* [Data for the task]:

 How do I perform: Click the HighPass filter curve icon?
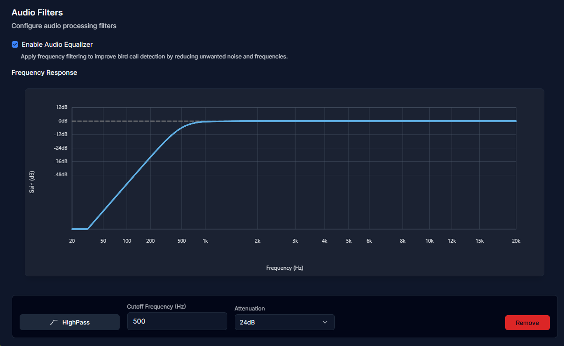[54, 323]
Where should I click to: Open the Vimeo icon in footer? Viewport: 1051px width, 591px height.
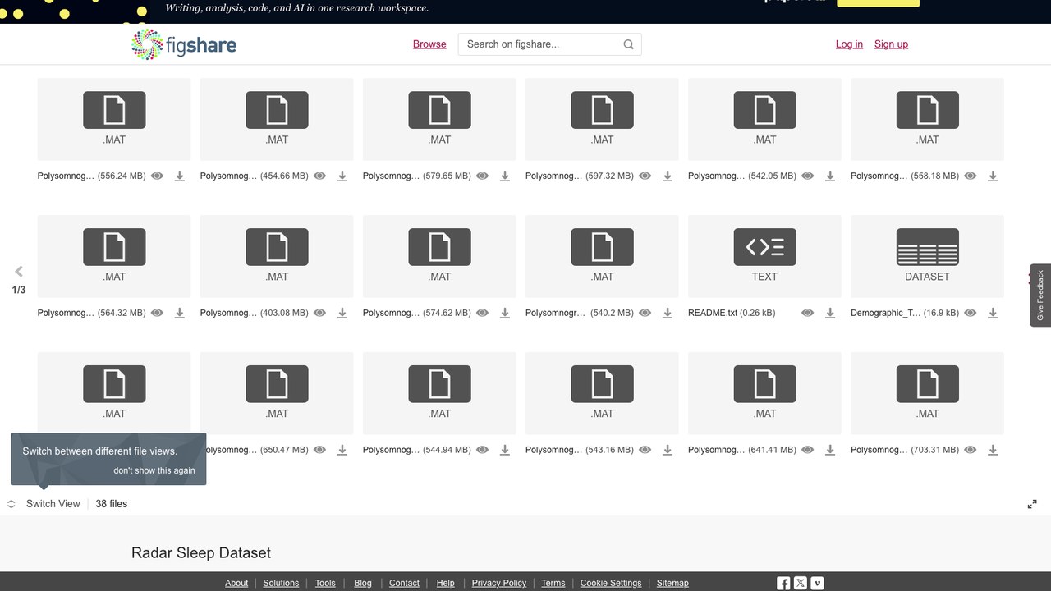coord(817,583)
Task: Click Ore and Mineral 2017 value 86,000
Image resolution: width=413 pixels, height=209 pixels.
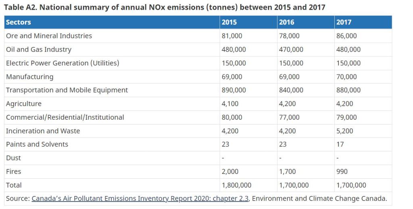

* [Aim of the task]:
Change "icon" to "button" throughout the listing above, keeping every other part as it is and leaving out the pictures.

* [Task answer]:
 How do I perform: Click the HighPass filter curve button?
[54, 323]
Where should I click to: Open the Vimeo button in footer? Viewport: 1051px width, 591px height.
coord(817,583)
Task: Click Ore and Mineral 2017 value 86,000
Image resolution: width=413 pixels, height=209 pixels.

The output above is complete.